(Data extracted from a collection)

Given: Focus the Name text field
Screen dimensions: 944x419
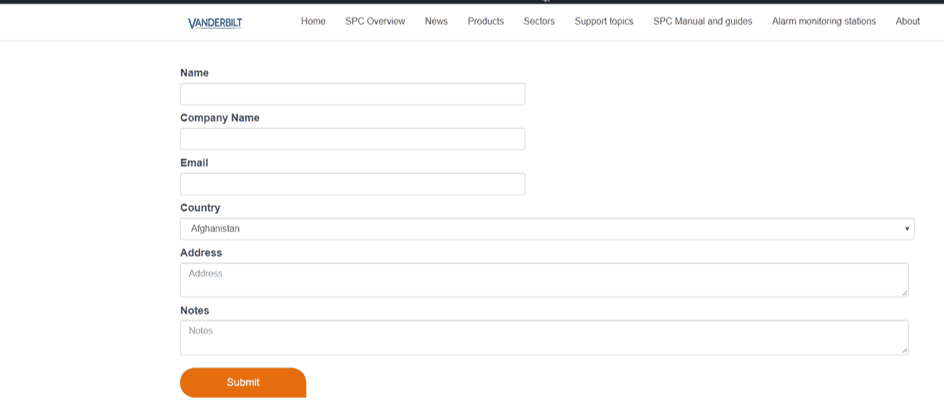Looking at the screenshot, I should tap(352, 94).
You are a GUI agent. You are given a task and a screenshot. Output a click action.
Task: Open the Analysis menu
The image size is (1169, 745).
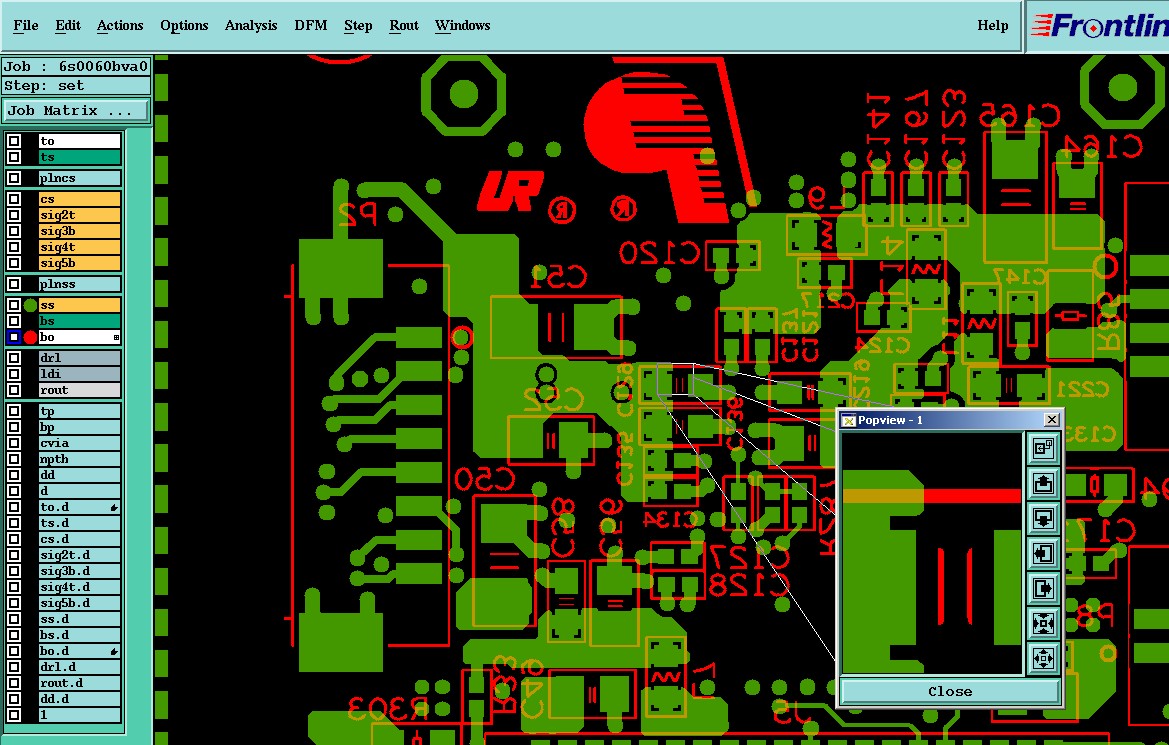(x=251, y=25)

**What to work on**
Without the pictures, extract every entry verbatim.

**Result for this task**
Given: Focus the Name text field
Screen dimensions: 944x419
Looking at the screenshot, I should tap(352, 94).
You are a GUI agent. You are given a task and a screenshot. Output a click action.
Task: Open the Analysis menu
The image size is (1169, 745).
(x=251, y=25)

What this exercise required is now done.